(Beginning of INPUT)

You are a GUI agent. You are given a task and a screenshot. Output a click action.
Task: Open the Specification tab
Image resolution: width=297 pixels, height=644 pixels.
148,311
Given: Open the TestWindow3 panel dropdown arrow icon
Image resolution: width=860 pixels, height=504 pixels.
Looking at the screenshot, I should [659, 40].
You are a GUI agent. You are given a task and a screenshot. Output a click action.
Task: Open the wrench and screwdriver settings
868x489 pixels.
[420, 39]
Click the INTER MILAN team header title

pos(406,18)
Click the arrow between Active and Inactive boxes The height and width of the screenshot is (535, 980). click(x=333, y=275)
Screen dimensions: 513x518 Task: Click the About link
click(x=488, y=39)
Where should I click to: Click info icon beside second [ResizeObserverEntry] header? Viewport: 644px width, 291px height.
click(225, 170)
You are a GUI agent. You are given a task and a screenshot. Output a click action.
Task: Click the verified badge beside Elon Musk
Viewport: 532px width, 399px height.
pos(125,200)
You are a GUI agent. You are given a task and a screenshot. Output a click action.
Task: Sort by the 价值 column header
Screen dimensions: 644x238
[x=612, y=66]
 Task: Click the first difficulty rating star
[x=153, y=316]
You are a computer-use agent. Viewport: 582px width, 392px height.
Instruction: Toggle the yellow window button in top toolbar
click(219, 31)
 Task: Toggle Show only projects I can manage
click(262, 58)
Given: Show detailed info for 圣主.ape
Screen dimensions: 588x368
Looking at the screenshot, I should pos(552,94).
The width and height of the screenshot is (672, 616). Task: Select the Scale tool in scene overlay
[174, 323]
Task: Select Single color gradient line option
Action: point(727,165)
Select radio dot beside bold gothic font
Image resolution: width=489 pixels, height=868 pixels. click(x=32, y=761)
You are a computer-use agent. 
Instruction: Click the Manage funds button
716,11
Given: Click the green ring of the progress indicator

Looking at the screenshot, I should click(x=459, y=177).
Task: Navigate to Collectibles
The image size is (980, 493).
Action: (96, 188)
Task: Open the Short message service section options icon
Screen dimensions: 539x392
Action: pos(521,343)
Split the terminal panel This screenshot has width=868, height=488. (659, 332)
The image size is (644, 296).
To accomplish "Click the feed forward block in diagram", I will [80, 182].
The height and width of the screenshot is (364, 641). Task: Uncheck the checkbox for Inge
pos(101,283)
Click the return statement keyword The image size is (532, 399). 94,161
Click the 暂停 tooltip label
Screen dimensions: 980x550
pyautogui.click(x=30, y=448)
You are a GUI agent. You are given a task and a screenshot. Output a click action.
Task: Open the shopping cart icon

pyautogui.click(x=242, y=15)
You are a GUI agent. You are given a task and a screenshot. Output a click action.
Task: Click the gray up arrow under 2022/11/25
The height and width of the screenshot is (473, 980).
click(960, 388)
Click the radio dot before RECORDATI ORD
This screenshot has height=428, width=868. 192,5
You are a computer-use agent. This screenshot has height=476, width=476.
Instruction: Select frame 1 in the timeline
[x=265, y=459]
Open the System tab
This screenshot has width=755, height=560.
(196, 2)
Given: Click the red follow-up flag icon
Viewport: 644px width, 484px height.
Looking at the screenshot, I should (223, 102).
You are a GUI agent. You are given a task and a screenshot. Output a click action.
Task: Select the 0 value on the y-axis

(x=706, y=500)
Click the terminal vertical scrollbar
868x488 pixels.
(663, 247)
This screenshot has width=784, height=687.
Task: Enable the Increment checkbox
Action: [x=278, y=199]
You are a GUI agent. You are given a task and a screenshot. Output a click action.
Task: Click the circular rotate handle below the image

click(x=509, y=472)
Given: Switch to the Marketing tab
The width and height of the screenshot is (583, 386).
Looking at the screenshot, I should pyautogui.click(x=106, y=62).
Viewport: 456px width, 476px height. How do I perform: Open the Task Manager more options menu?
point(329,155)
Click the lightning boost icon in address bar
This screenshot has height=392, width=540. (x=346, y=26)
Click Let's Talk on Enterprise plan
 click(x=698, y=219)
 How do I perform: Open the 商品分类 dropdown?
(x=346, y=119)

(End of INPUT)

- _ACTION ITEM_
Write out every record again, exactly as it was written.

- _RESPONSE TO THIS EXERCISE_
You are a GUI agent. You are given a task and a screenshot. Output a click action.
Task: Open the Specification tab
Image resolution: width=297 pixels, height=644 pixels.
148,311
Given: Open the TestWindow3 panel dropdown arrow icon
Image resolution: width=860 pixels, height=504 pixels.
Looking at the screenshot, I should [659, 40].
You are a GUI agent. You are given a task and a screenshot. Output a click action.
Task: Open the wrench and screwdriver settings
868x489 pixels.
[420, 39]
Click the INTER MILAN team header title

pos(406,18)
Click the arrow between Active and Inactive boxes The height and width of the screenshot is (535, 980). click(x=333, y=275)
Screen dimensions: 513x518 Task: Click the About link
click(x=488, y=39)
Where should I click to: Click info icon beside second [ResizeObserverEntry] header? Viewport: 644px width, 291px height.
click(225, 170)
You are a GUI agent. You are given a task and a screenshot. Output a click action.
Task: Click the verified badge beside Elon Musk
Viewport: 532px width, 399px height.
pos(125,200)
You are a GUI agent. You are given a task and a screenshot. Output a click action.
Task: Sort by the 价值 column header
Screen dimensions: 644x238
[x=612, y=66]
 Task: Click the first difficulty rating star
[x=153, y=316]
You are a computer-use agent. Viewport: 582px width, 392px height.
Instruction: Toggle the yellow window button in top toolbar
click(219, 31)
 Task: Toggle Show only projects I can manage
click(262, 58)
Given: Show detailed info for 圣主.ape
Screen dimensions: 588x368
Looking at the screenshot, I should pos(552,94).
The width and height of the screenshot is (672, 616). Task: Select the Scale tool in scene overlay
[174, 323]
Task: Select Single color gradient line option
Action: point(727,165)
Select radio dot beside bold gothic font
Image resolution: width=489 pixels, height=868 pixels. click(x=32, y=761)
You are a computer-use agent. 
Instruction: Click the Manage funds button
716,11
Given: Click the green ring of the progress indicator

Looking at the screenshot, I should click(x=459, y=177).
Task: Navigate to Collectibles
The image size is (980, 493).
Action: (96, 188)
Task: Open the Short message service section options icon
Screen dimensions: 539x392
Action: pos(521,343)
Split the terminal panel This screenshot has width=868, height=488. (659, 332)
The image size is (644, 296).
To accomplish "Click the feed forward block in diagram", I will [80, 182].
The height and width of the screenshot is (364, 641). Task: Uncheck the checkbox for Inge
pos(101,283)
Click the return statement keyword The image size is (532, 399). 94,161
Click the 暂停 tooltip label
Screen dimensions: 980x550
pyautogui.click(x=30, y=448)
You are a GUI agent. You are given a task and a screenshot. Output a click action.
Task: Open the shopping cart icon

pyautogui.click(x=242, y=15)
You are a GUI agent. You are given a task and a screenshot. Output a click action.
Task: Click the gray up arrow under 2022/11/25
The height and width of the screenshot is (473, 980).
click(960, 388)
Click the radio dot before RECORDATI ORD
This screenshot has height=428, width=868. 192,5
You are a computer-use agent. This screenshot has height=476, width=476.
Instruction: Select frame 1 in the timeline
[x=265, y=459]
Open the System tab
This screenshot has width=755, height=560.
(196, 2)
Given: Click the red follow-up flag icon
Viewport: 644px width, 484px height.
Looking at the screenshot, I should (223, 102).
You are a GUI agent. You are given a task and a screenshot. Output a click action.
Task: Select the 0 value on the y-axis

(x=706, y=500)
Click the terminal vertical scrollbar
868x488 pixels.
(663, 247)
This screenshot has width=784, height=687.
Task: Enable the Increment checkbox
Action: [x=278, y=199]
You are a GUI agent. You are given a task and a screenshot. Output a click action.
Task: Click the circular rotate handle below the image

click(x=509, y=472)
Given: Switch to the Marketing tab
The width and height of the screenshot is (583, 386).
Looking at the screenshot, I should pyautogui.click(x=106, y=62).
Viewport: 456px width, 476px height. How do I perform: Open the Task Manager more options menu?
point(329,155)
Click the lightning boost icon in address bar
This screenshot has height=392, width=540. (x=346, y=26)
Click Let's Talk on Enterprise plan
 click(x=698, y=219)
 How do I perform: Open the 商品分类 dropdown?
(x=346, y=119)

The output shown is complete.